*** Opening of MATERIAL SHOWN ***
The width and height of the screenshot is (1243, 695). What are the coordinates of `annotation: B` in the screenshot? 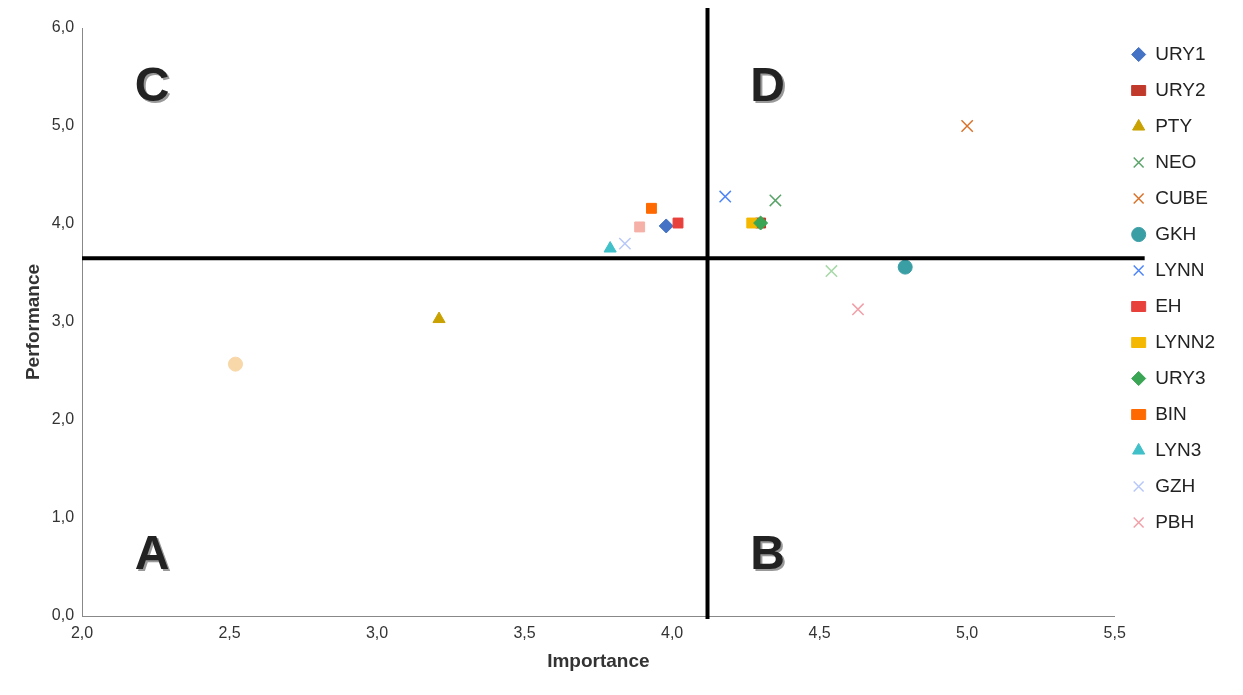 It's located at (770, 555).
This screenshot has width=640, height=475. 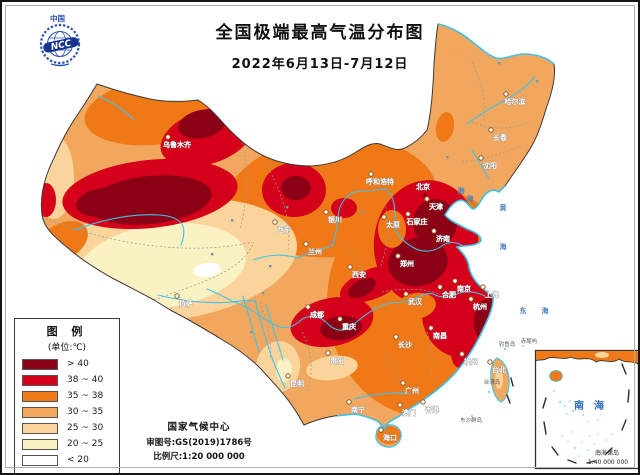 I want to click on city-label: 天津, so click(x=436, y=206).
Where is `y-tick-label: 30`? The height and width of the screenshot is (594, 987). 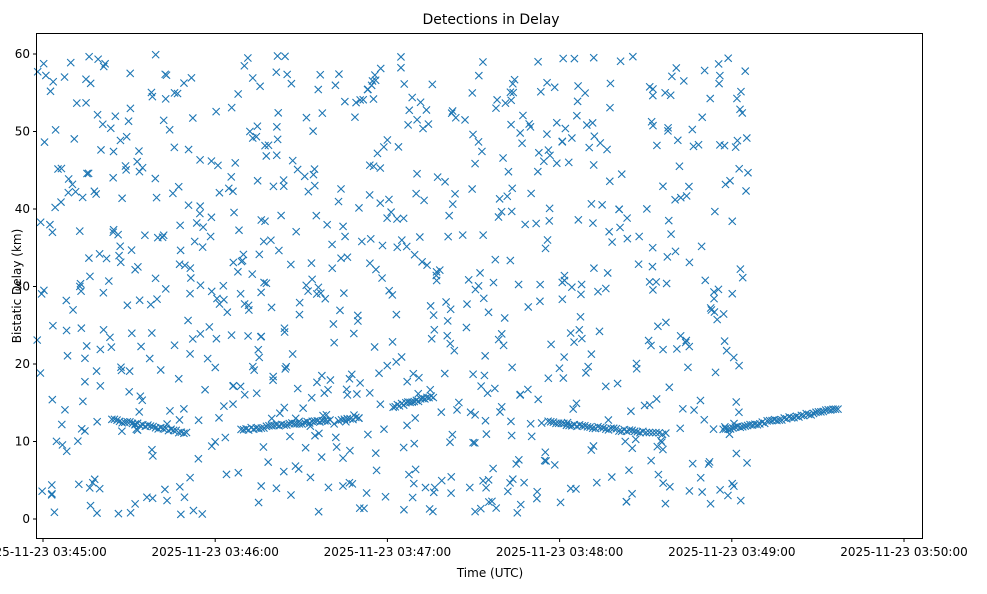 y-tick-label: 30 is located at coordinates (22, 287).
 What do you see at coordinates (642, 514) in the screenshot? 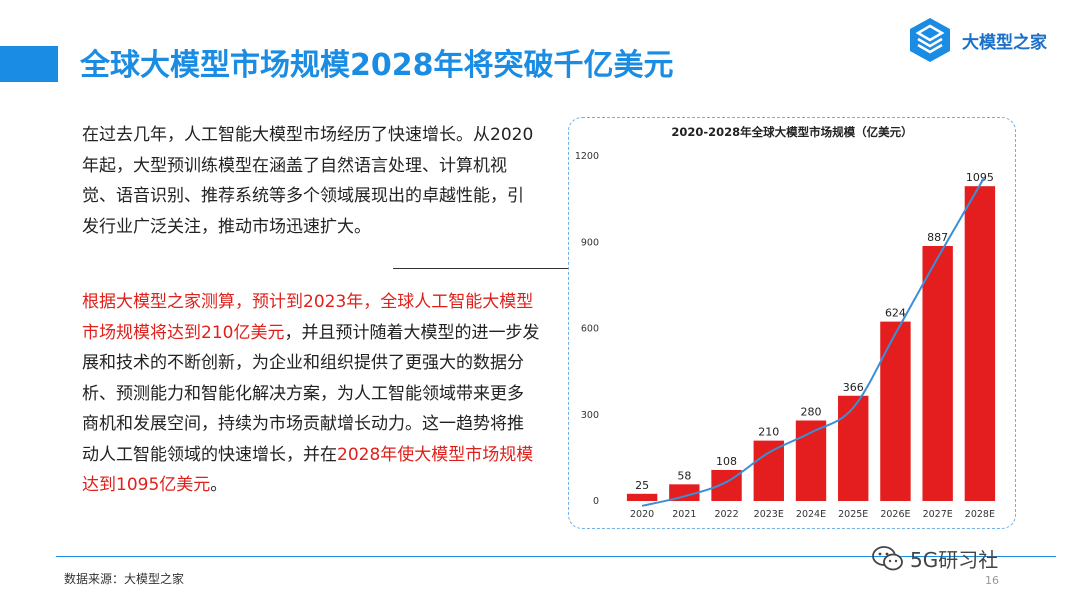
I see `x-tick-label: 2020` at bounding box center [642, 514].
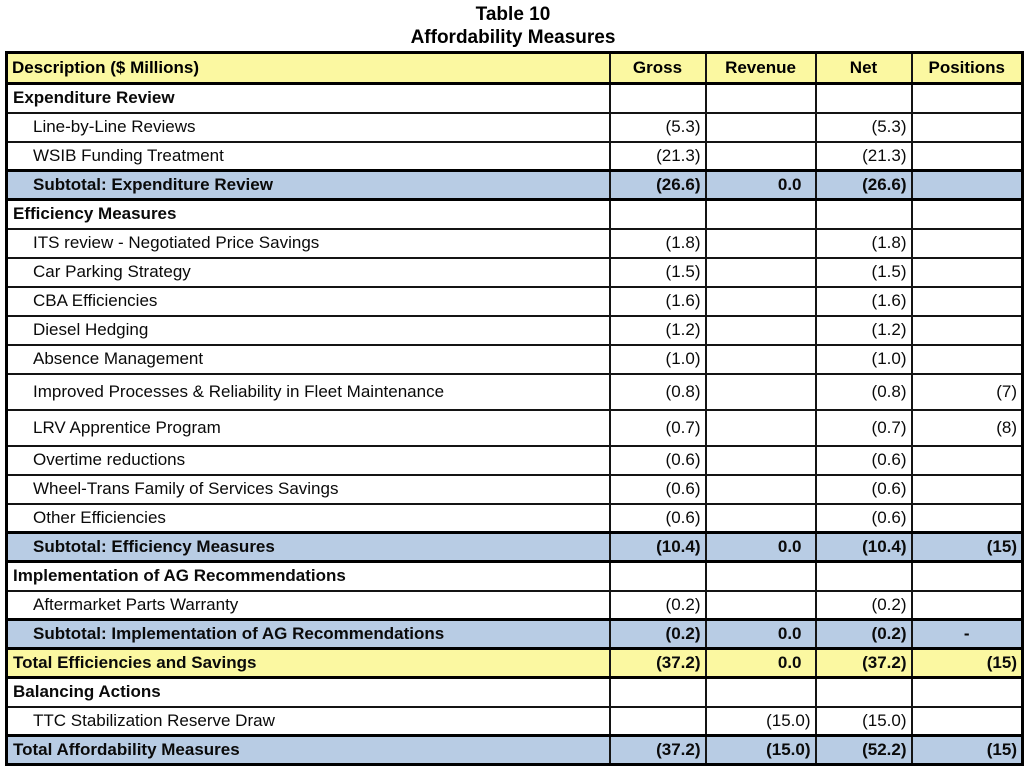  I want to click on cell-description: Implementation of AG Recommendations, so click(308, 576).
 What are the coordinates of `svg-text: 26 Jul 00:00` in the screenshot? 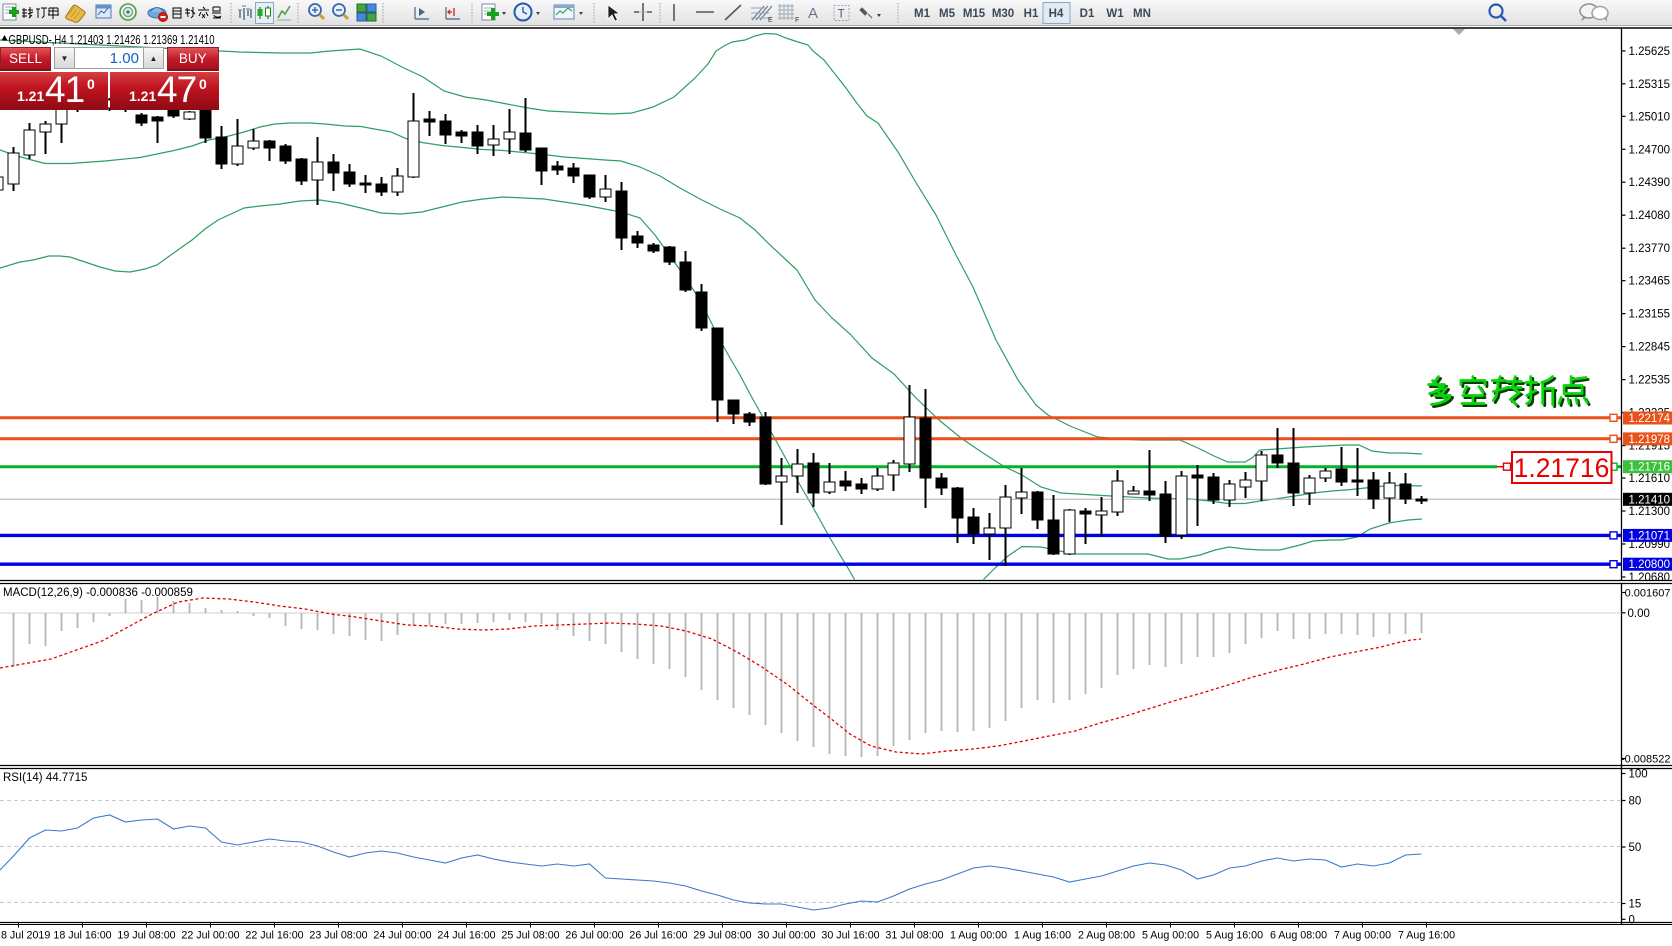 It's located at (594, 936).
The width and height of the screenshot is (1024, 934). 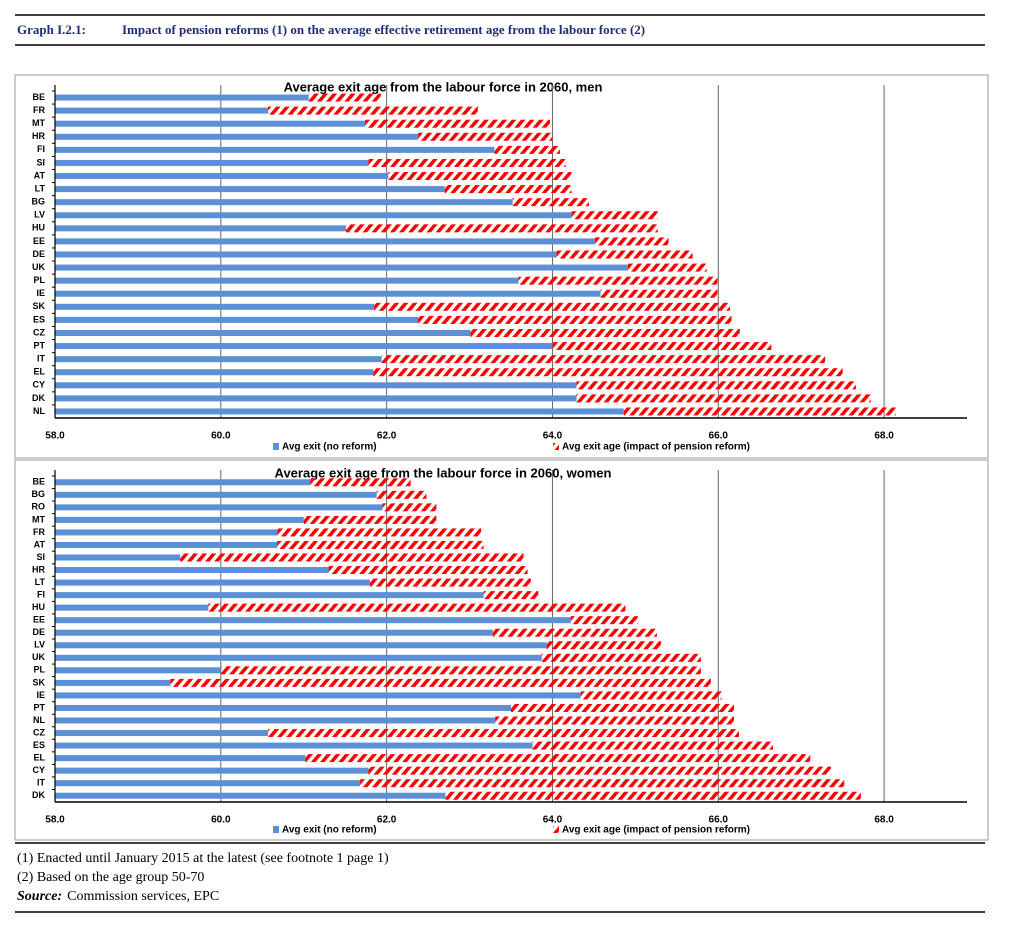 What do you see at coordinates (52, 30) in the screenshot?
I see `graph-label: Graph I.2.1:` at bounding box center [52, 30].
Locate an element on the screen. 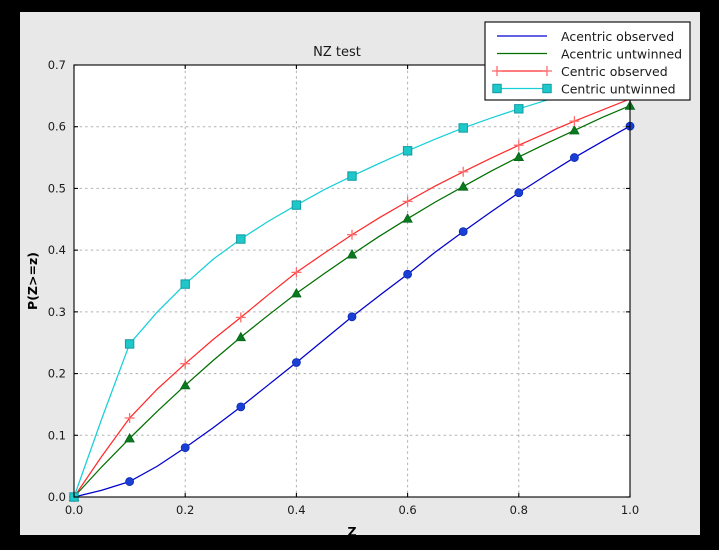 This screenshot has width=719, height=550. legend-entry-0: Acentric observed is located at coordinates (586, 36).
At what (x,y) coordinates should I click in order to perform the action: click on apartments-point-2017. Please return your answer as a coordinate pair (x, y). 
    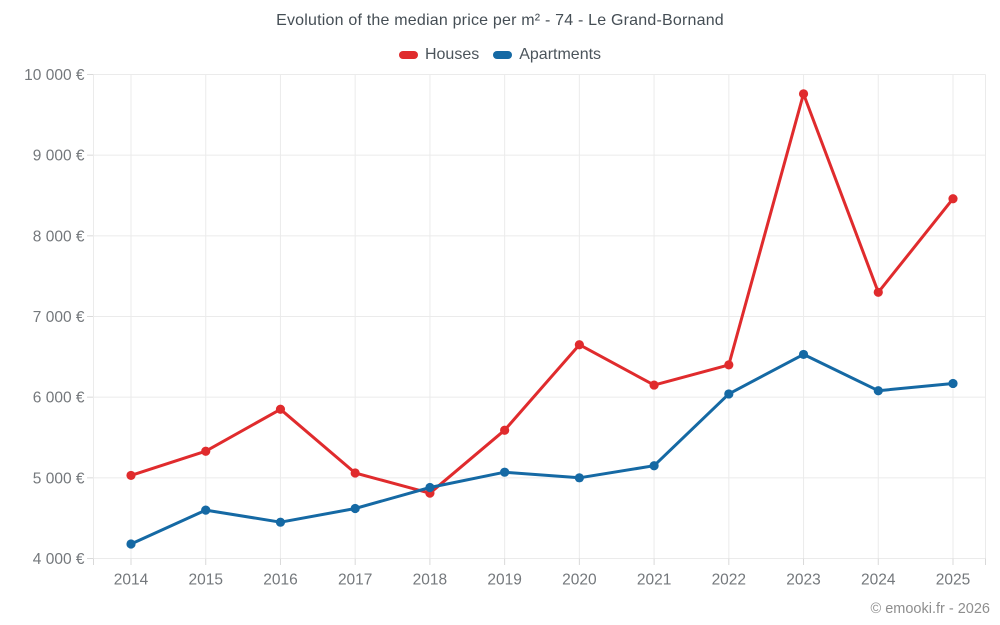
    Looking at the image, I should click on (355, 508).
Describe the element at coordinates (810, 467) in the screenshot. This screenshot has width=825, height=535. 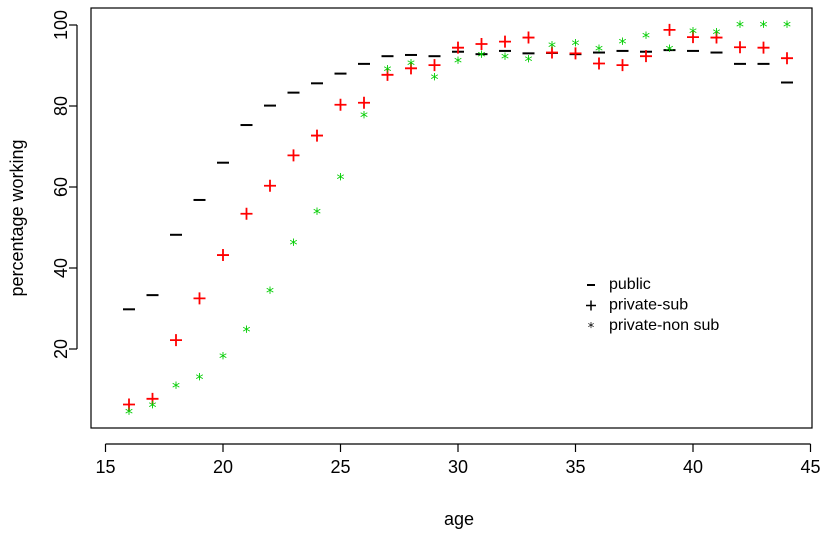
I see `x-tick-label: 45` at that location.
*** Close of MATERIAL SHOWN ***
__ASSIGNED TASK__:
Print the material from the line containing "At what (x,y)" up to and including its final line, reproducing each line exactly. Leave the pictures out.

__OUTPUT FOR THIS TASK__:
At what (x,y) coordinates should I click in order to perform the action: click on apartments-point-2017. Please return your answer as a coordinate pair (x, y). 
    Looking at the image, I should click on (355, 508).
Describe the element at coordinates (810, 467) in the screenshot. This screenshot has width=825, height=535. 
I see `x-tick-label: 45` at that location.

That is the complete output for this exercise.